Dr. Mammen said that between the University of Kansas and his former institution, the University of Texas Southwestern Medical Center in Dallas, he follows about 50 female carriers of Duchenne, ranging in age from 17 to 71.

Dr. Pradeep Mammen, a cardiologist at the University of Kansas
Dr. Pradeep Mammen, a cardiologist at the University of Kansas, follows female carriers of Duchenne muscular dystrophy (Photo by Larry Luxner)

“Most girls who are carriers are asymptomatic. The number of young girls that display disease like their male counterparts is very rare,” he said. “Of the 50 that I mentioned, I have just two females who are actually wheelchair‑bound, and they straddle both ends of the spectrum. One was 20 when I started seeing her; unfortunately, she passed away at 25. And my 71-year-old is also in a wheelchair.”

He added: “The vast majority of carriers are asymptomatic. There may be subtle skeletal muscle defects, but the biggest risk is developing a cardiomyopathy [a disease of the heart muscle]. I would argue that the earlier we identify a carrier, the faster we can implement therapies. Now, with molecular genetics — using CRISPR and similar molecular techniques — we can offer therapies even to carriers.”
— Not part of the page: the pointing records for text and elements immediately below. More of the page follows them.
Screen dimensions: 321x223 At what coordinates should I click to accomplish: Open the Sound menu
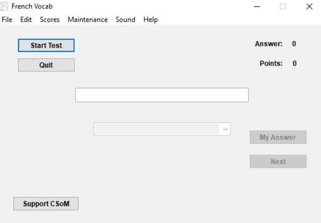(125, 20)
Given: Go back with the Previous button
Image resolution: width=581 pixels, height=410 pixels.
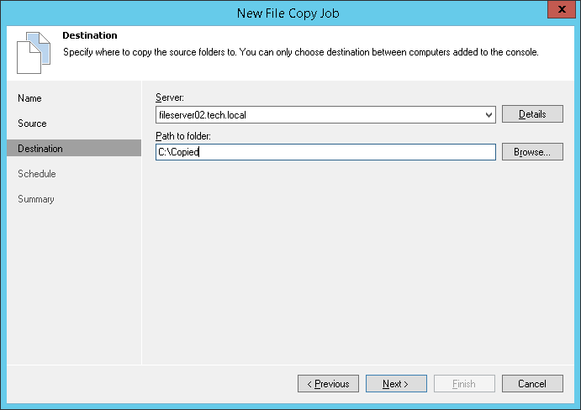Looking at the screenshot, I should [x=328, y=384].
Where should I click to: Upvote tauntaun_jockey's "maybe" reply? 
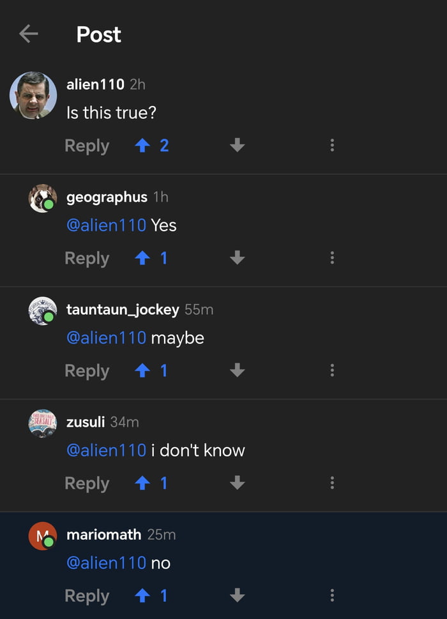142,371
For this reason, Dr. Mammen is pushing hard to include Duchenne in all statewide newborn screening tests, though as a cardiologist specializing in heart failure in adults, he personally does not administer gene therapies to people with Duchenne.

“Twenty years ago, we didn’t have potential therapies for DMD. Now we do, and more therapies are coming to market. So we need to screen both males and females to be able to identify them at an earlier age,” he said. “These gene therapies are going to be most effective given early in the course of the disease — as soon as they’re born, in the first couple of years. Once they become older and the damage has been done to the muscles, it’s difficult to reverse that process.”